**Task statement**
Copy everything from "Where should I" down to "[x=607, y=806]", substituting "right window" for "left window" and changing nothing else. Leave the pictures out of your copy.

**Provided data**
★ ★ ★ ★
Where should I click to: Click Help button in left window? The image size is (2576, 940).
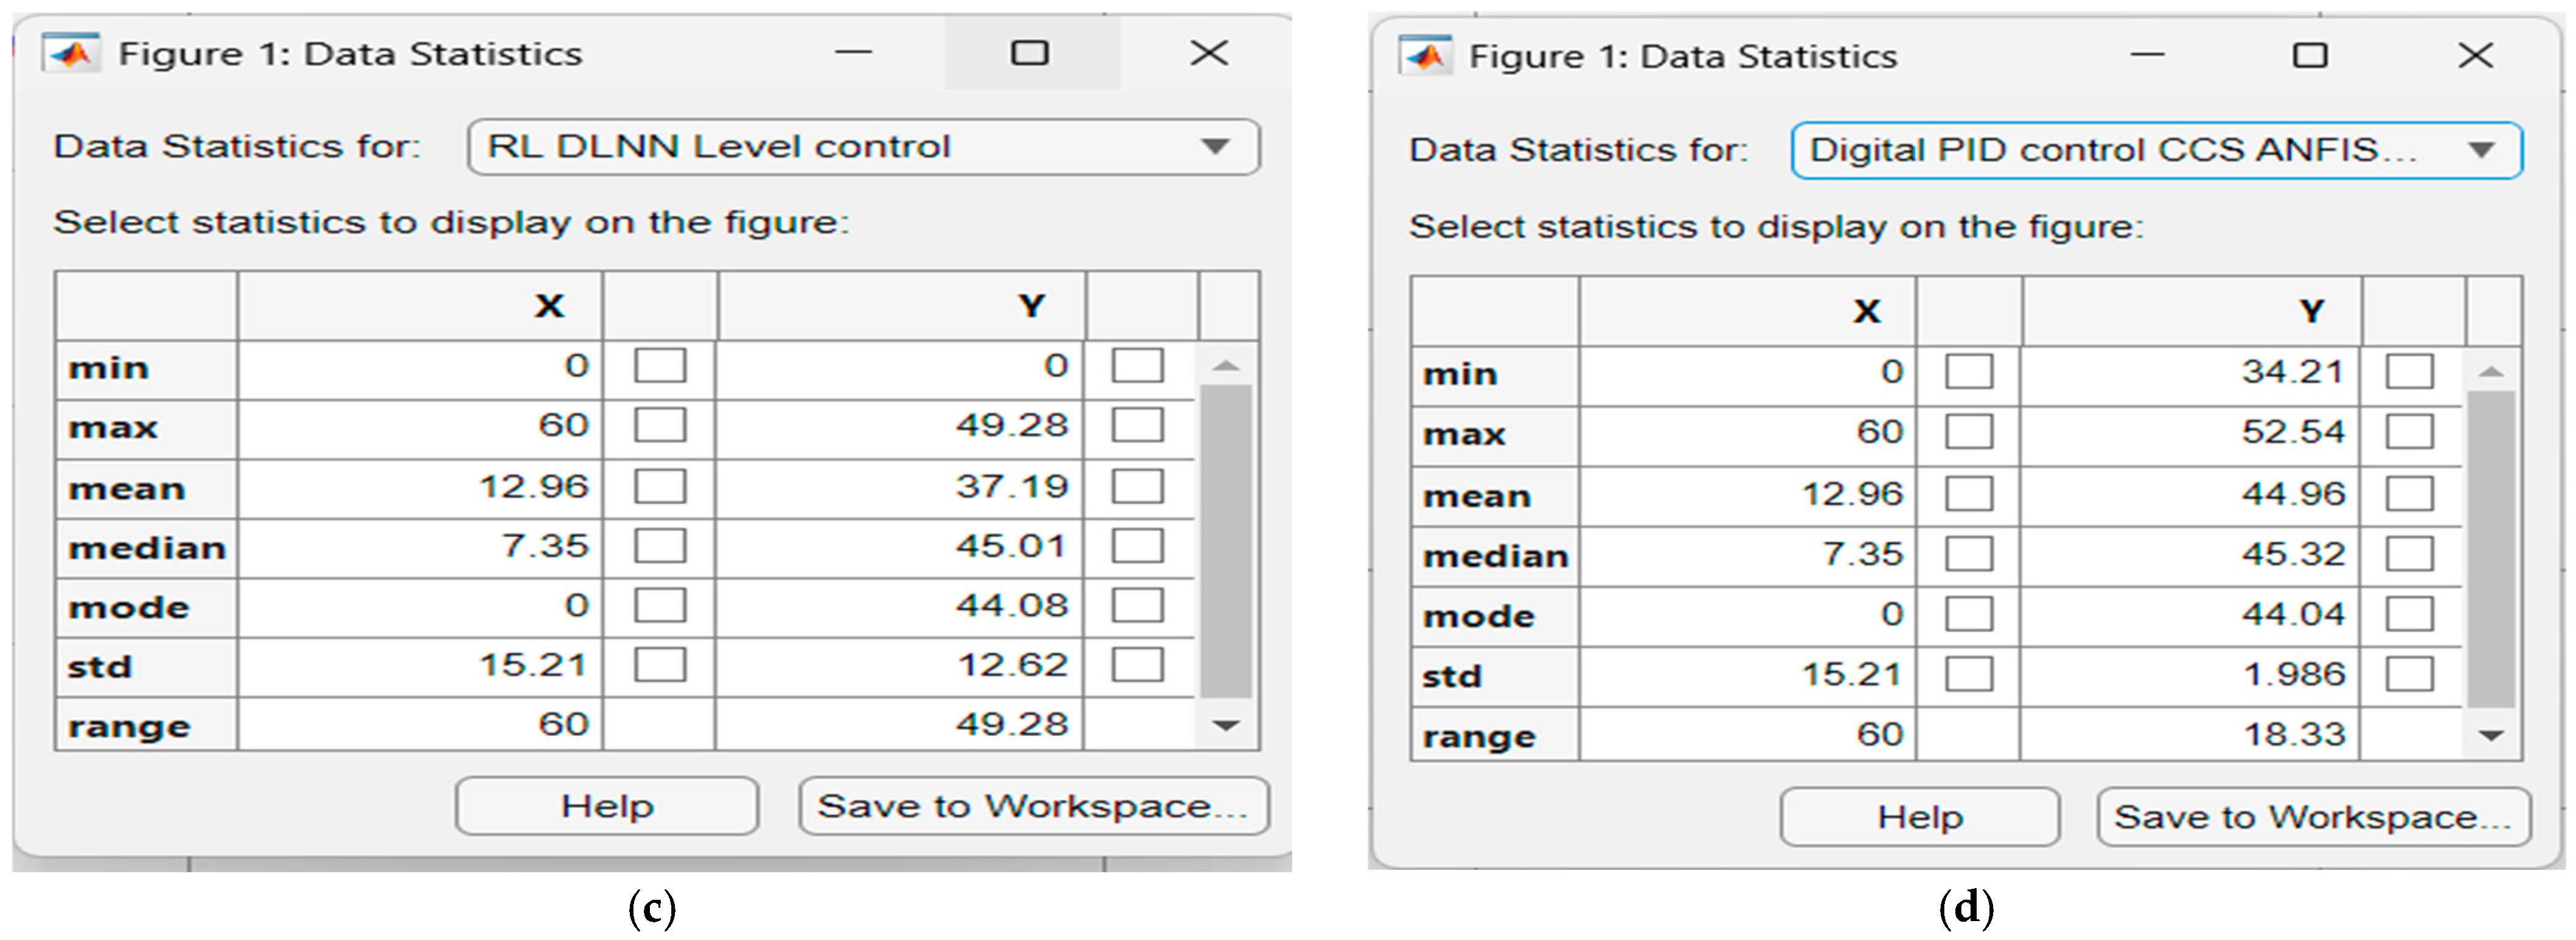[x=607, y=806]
★ ★ ★ ★
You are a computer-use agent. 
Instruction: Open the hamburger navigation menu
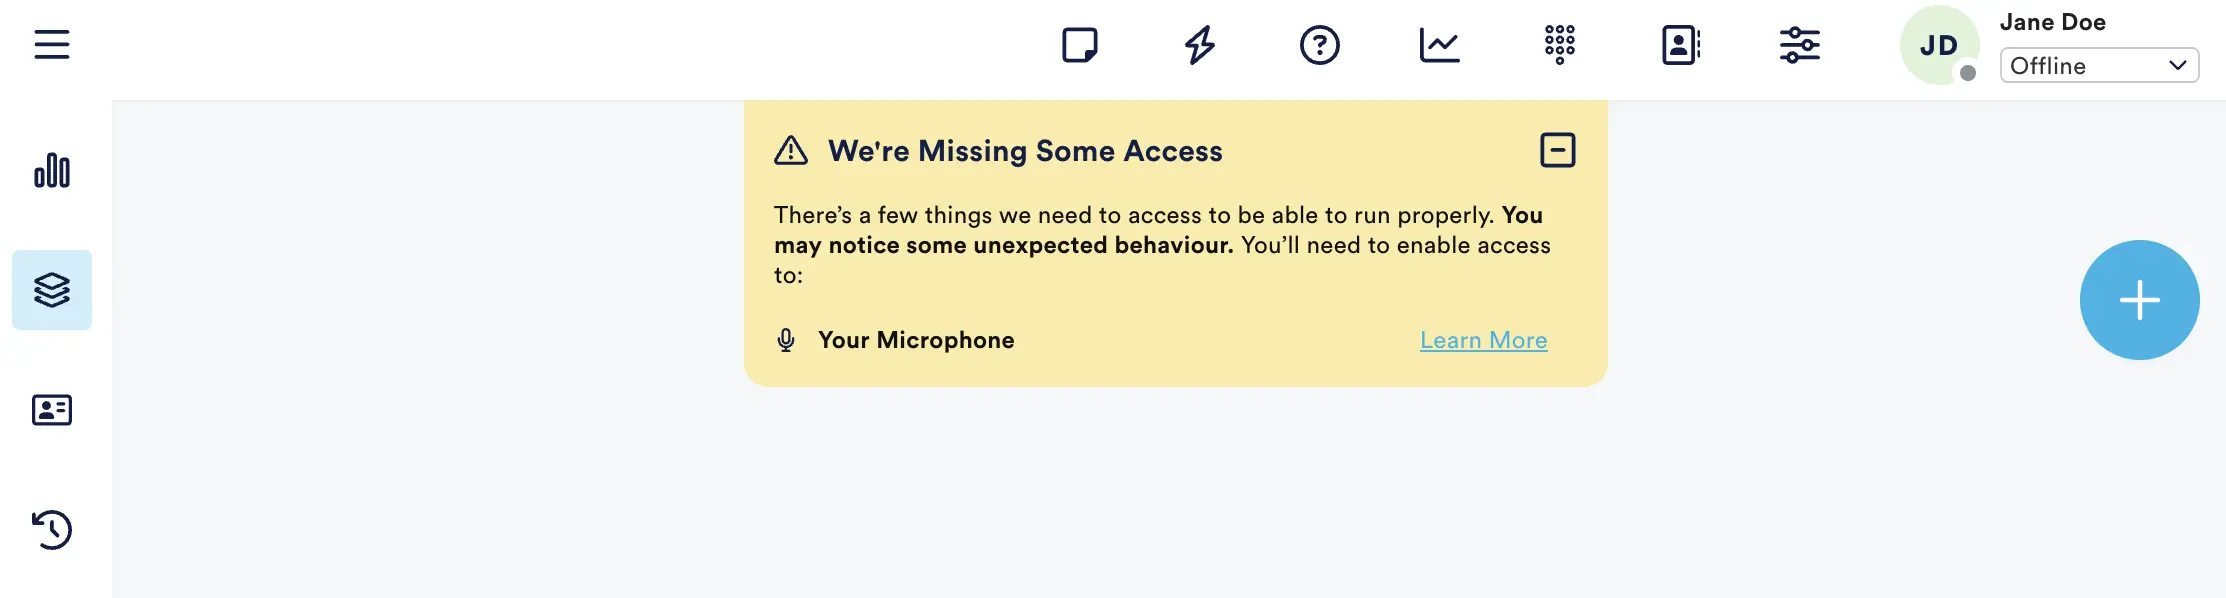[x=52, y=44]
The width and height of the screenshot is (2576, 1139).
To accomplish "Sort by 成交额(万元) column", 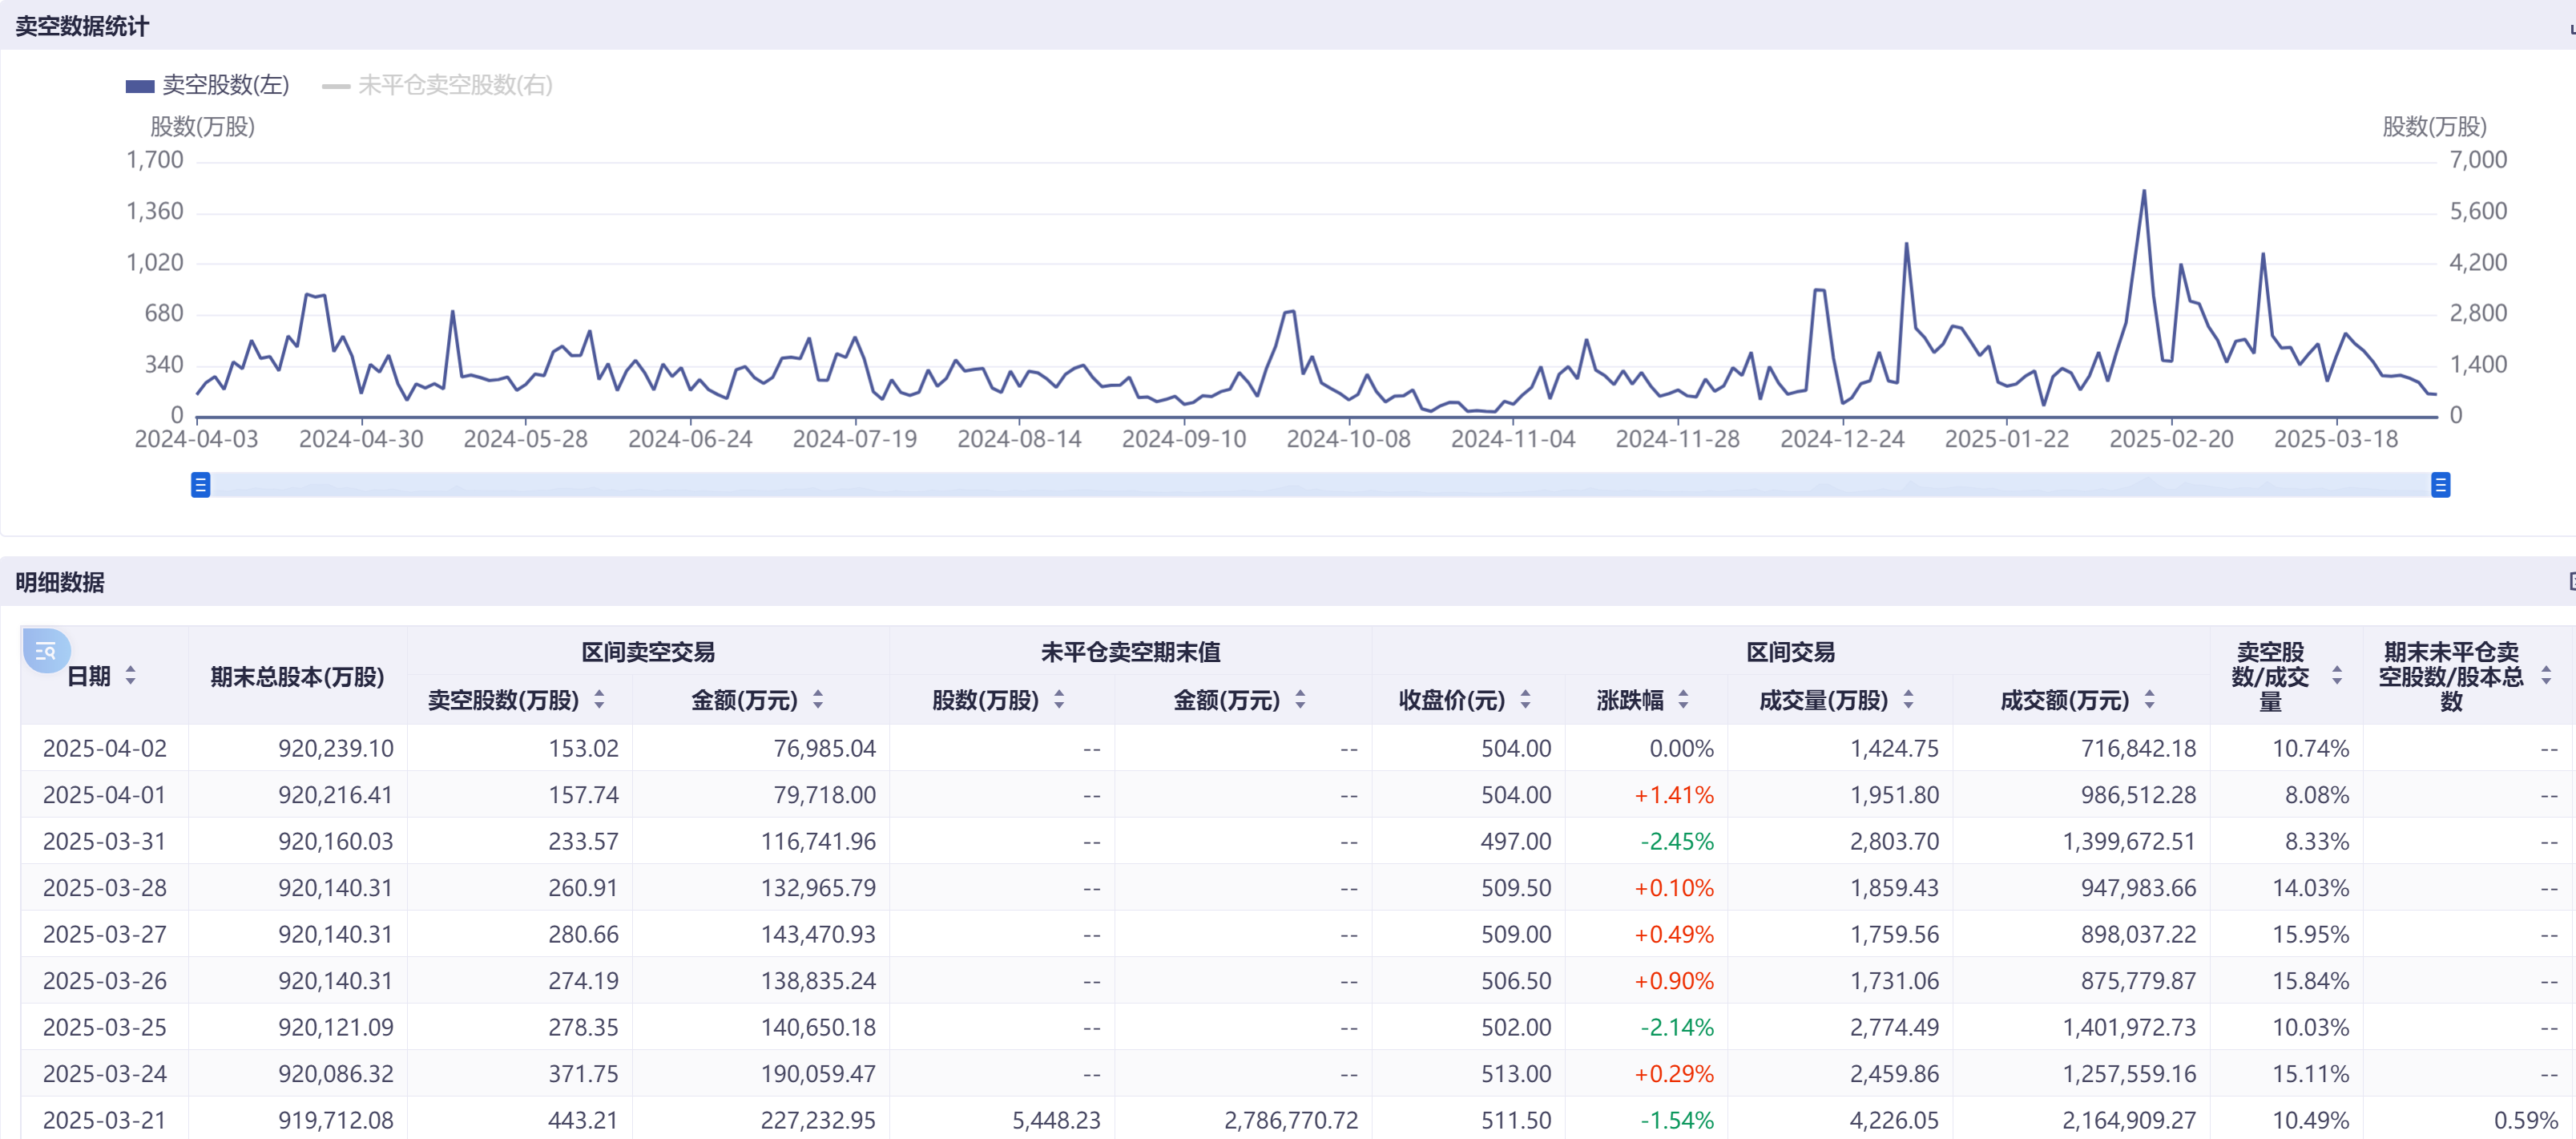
★ ★ ★ ★
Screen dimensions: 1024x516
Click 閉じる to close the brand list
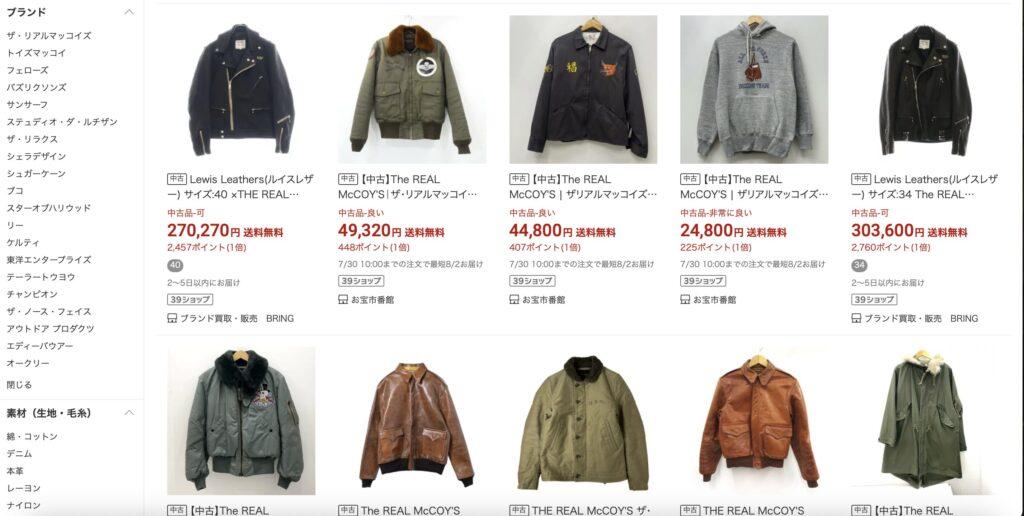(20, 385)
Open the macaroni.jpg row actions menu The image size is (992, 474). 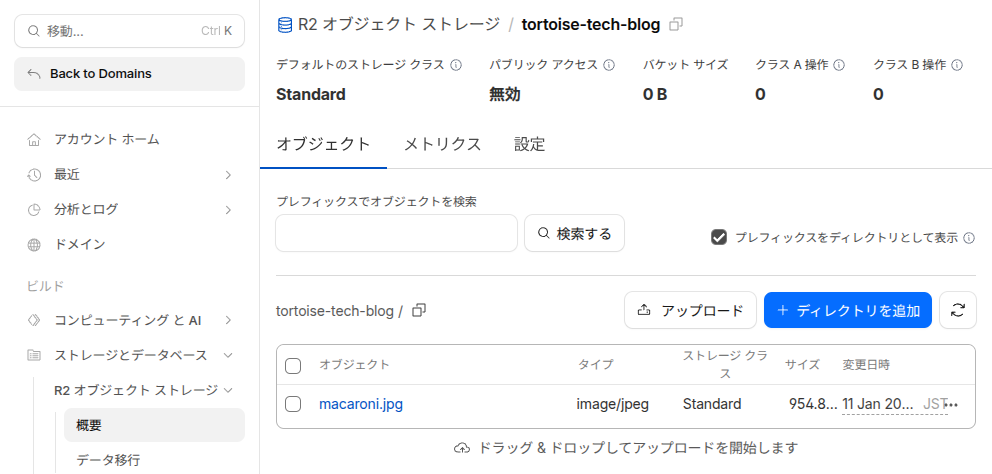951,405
★ ★ ★ ★
**Solution to this problem**
Where should I click to: Click Help button in right window? The image size is (2576, 940).
[x=607, y=806]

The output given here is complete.